## Begin Extracted text

Centralization vs. Decentralization Issues in Internet-based Knowledge ...

[Pages:7]Workshop on Organizational and Technical Issues in the Tension Between Centralized and Decentralized Applications on the Internet (TWIST2000). University of California Software Institute, Irvine, CA.

Centralization vs. Decentralization Issues in Internet-based Knowledge Management Systems: Experiences from Expert Recommender Systems

Dawit Yimam GMD ? German Nat'l Research Center for IT Institute for Applied Information Technology

D-53755 Sankt Augustin, Germany

dawit.yimam@gmd.de

Alfred Kobsa Dept. of Information and Computer Science

University of California, Irvine CA 92697-3425

kobsa@ics.uci.edu

Abstract

In this paper we report on the issues pertaining to centralized vs. decentralized architectures that we encountered at various points of our research on a particular Internet-based knowledge management and sharing system, namely expert finders/recommenders. First, we briefly describe and analyze our design experiences in expert recommender systems, emphasizing the architectural challenges and decisions. Then we extrapolate our experiences and insights to highlight some of the centralization vs. decentralization issues that we think need to be considered in systems design process. We point out the need to also include other relevant dimensions of a system's architecture into these design considerations, and suggest isolating centralization and decentralization factors from the problem space of an application rather than trying to adopt one or the other approach for the entire system.

1. Introduction

The increasing adoption of Internet technologies and online information repositories in organizations has spawned Internet-based knowledge management and knowledge sharing systems. Isolating the factors and requirements that influence optimal architectures for these systems is an active research area. Such systems need to handle a diversity of knowledge sources, computing resources and system users all of which are often distributed throughout an organization and beyond [4] [1]. In these systems, the access to and integrated representation of knowledge from different sources and domains across space and time is a primary requirement.

Expert recommenders are knowledge management and sharing systems that aim at helping users to trace human information and expertise sources rather than documents. What is more, these systems aim to achieve this by mining implicit sources of expertise data rather than explicit in-

put. Like all other knowledge management and sharing systems, these systems, too, involve distributed knowledge sources (i.e. people), extract expertise data from distributed information resources, and cater for a variety of users (both human users and system clients).

From our domain analysis [11], we have learned that expert finding systems generally comprise a number of operations which can be grouped into three major activities: (1) expertise data source recognition and extraction mechanisms, (2) expertise modeling (including expertise indicator extraction, expertise model representation), and (3) expertise model deployment (query mechanisms, matching operations, output presentation, adaptation and learning operations).

These features can be implemented and organized in a variety of topologies. As is the case with all systems that have to exploit distributed sources and cater to distributed users, the decision whether to centralize or decentralize these operations pervades the architectural decision process.

## End Extracted text
## Begin Data extract

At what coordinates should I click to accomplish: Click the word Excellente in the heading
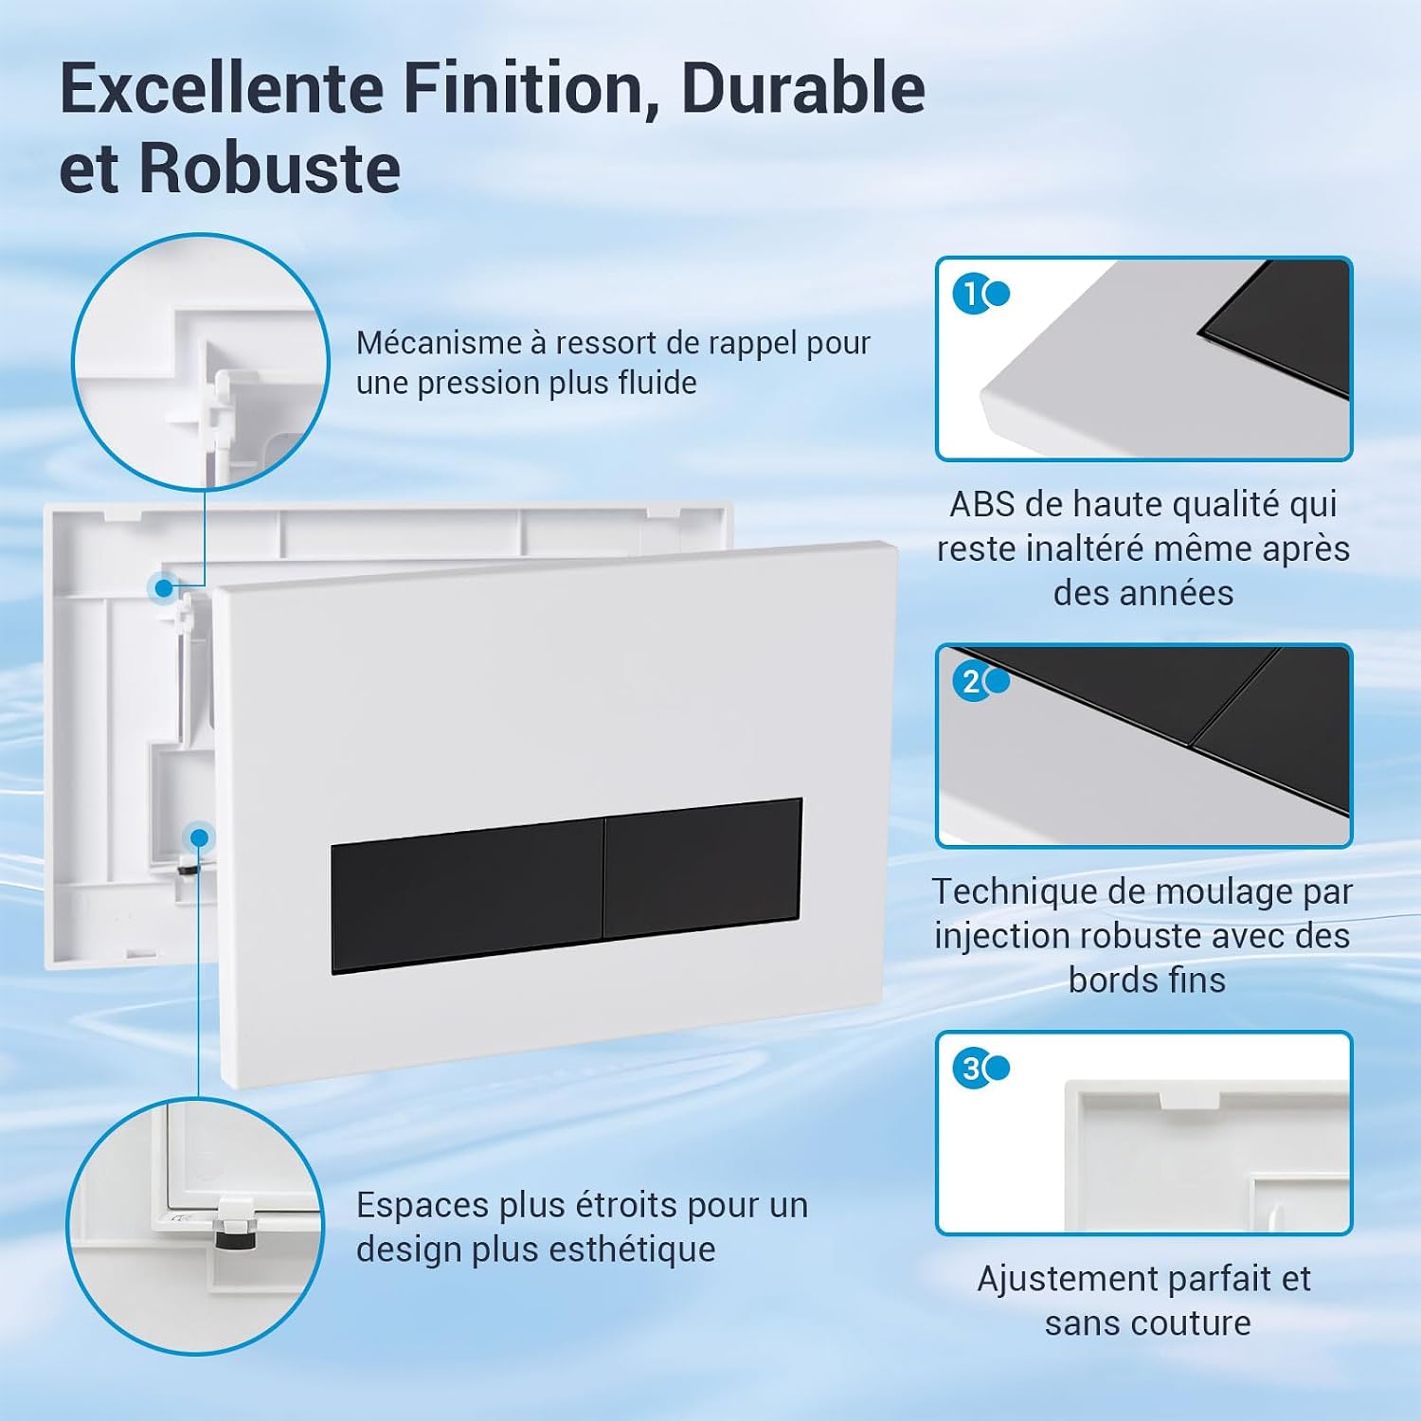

## End Data extract

** Stated exercise **
Write out the passage from the text on centralization in knowledge management systems starting at "put. Like all" and ending at "and system clients).".

** Result of this task **
put. Like all other knowledge management and sharing systems, these systems, too, involve distributed knowledge sources (i.e. people), extract expertise data from distributed information resources, and cater for a variety of users (both human users and system clients).